Rec can be calculated as:
$${\text{Rec}} = \frac{{{\text{DNA}}_{\text{extracted}} \left( {\text{ng}} \right)}}{{{\text{DNA}}_{\text{tot}} \left( {\text{ng}} \right)}}$$
The DNAtot (ng) is the theoretical total DNA content in the liquid blood volume used for the extraction/blood absorbed onto the FS, and can be estimated as follows:
$${\text{DNA}}_{\text{tot}} \left( {\text{ng}} \right) = {\text{WBC}}/\left( \upmu {{\text{L}}} \right) \times {\text{Vol}}\left( \upmu{{\text{L}}} \right) \times {\text{DNA}}_{{1{\text{cell}}}} ({\text{ng}})$$
where: DNAlcell = mean DNA content in human cells (6.6 × 10−3 ng).
After substituting these terms in the first equation, we obtain the following formula:
$$\left[ {{\text{Target}}/(\upmu {\text{L}})} \right] = {\text{QTY}}_{\text{target}} \times \frac{{{\text{WBC}}/\upmu ({\text{L}}) \times 6.6 \times 10^{ - 3} ({\text{ng}})}}{{{\text{DNA}}_{\text{loaded}} \left( {\text{ng}} \right)}}$$
Alternatively, because 1 mL = 103 μL, we can directly obtain [Target/(mL)] as:
$$\left[ {{\text{Target}}/({\text{mL}})} \right] = {\text{QTY}}_{\text{target}} \times \frac{{{\text{WBC}}/(\upmu {\text{L}}) \times 6.6}}{{{\text{DNA}}_{\text{loaded}} \left( {\text{ng}} \right)}}$$
where the final estimation of the number of targets depends neither on the exact volume collected by the FS (which varies in distinct FS), nor on the estimation of DNA recovery; it only depends on the amount of loaded DNA and on the number of WBC/mL of blood, assuming that the absorption process does not alter the concentration of cells present in the sample (i.e. absorbed blood WBC concentration being equal to the circulating blood WBC concentration).
Statistics
The percentage of DNA recovery was analyzed by nested ANOVA, thus accounting for the presence of replicates and for the different days in which the experiments were performed.

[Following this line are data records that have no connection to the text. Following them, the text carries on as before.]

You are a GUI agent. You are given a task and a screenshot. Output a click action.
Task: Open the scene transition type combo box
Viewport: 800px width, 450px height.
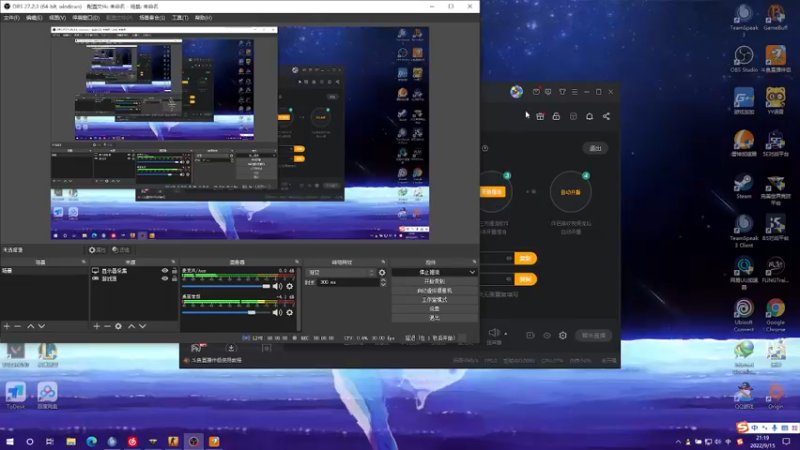click(x=341, y=272)
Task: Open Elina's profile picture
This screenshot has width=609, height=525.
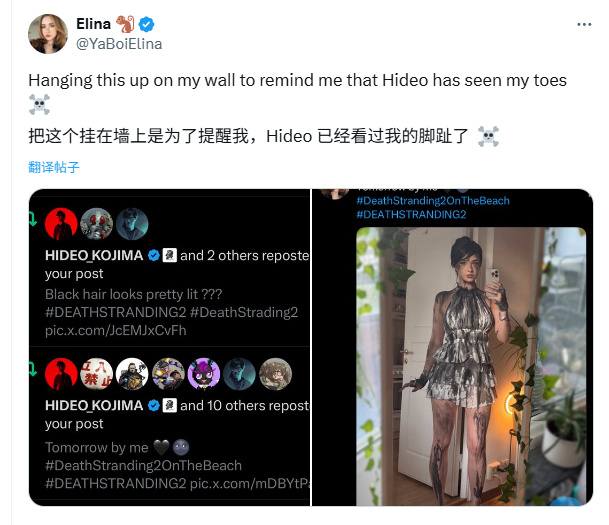Action: pos(48,34)
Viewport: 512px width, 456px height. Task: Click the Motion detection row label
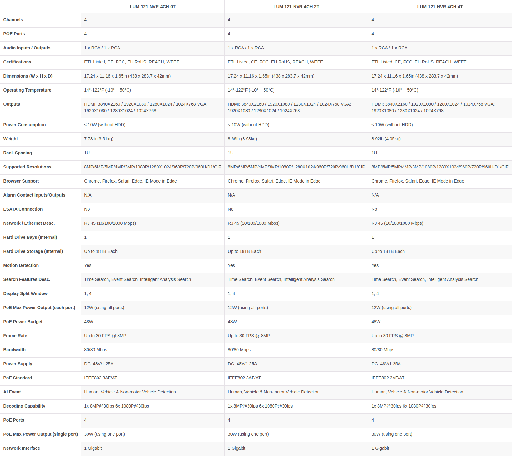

The variance components estimated by the nested ANOVA were employed to calculate the coefficients of variation, following the Clinical and Laboratory Standards Institute EP05-A3 document suggestions (http://shop.clsi.org/method-evaluation-documents/EP05.html). Correlations were analyzed with the Pearson coefficient of determination. TREC and KREC changes with age were assessed by linear regression. Results were considered significant if p < 0.05.